■ Dataset:
▬▬▬▬▬▬▬▬▬▬

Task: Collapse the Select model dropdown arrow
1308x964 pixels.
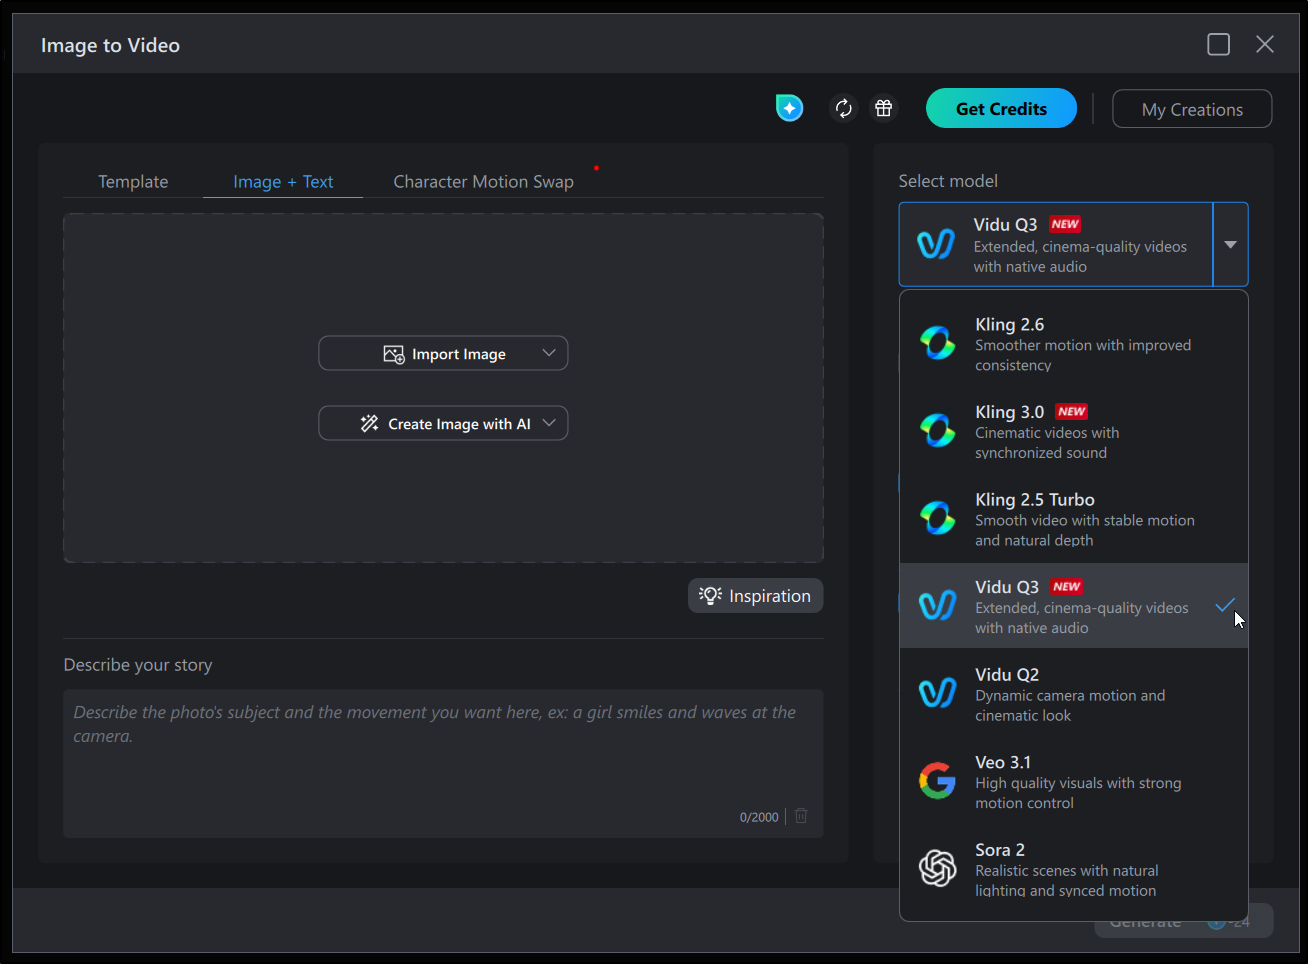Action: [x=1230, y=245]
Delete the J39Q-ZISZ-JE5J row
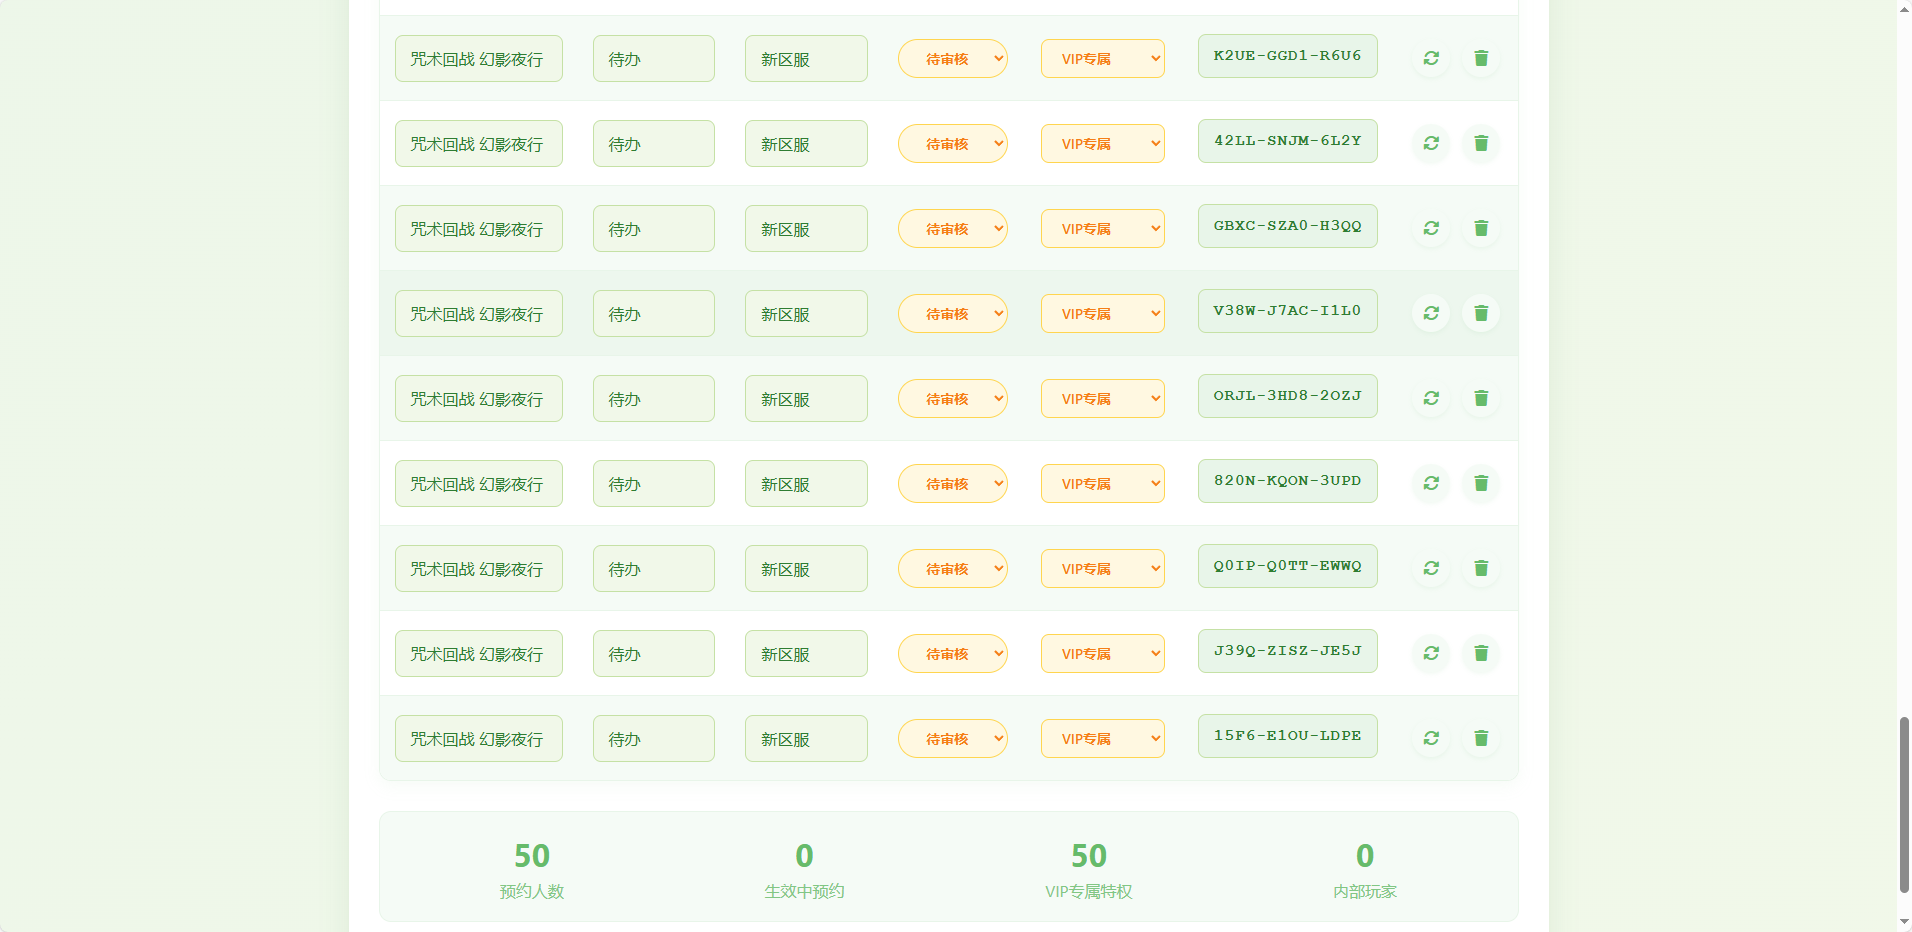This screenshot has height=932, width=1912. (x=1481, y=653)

▬▬▬▬▬▬▬▬▬▬

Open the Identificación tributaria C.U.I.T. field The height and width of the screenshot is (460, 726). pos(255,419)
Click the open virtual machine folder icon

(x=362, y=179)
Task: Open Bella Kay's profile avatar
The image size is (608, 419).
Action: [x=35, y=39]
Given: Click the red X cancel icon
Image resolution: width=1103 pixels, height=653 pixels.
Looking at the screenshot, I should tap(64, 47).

▬▬▬▬▬▬▬▬▬▬

■ Exercise: After reading the entries above, report the number of lines that include the string "Task". Give no other text.

■ Reply to the exercise: 2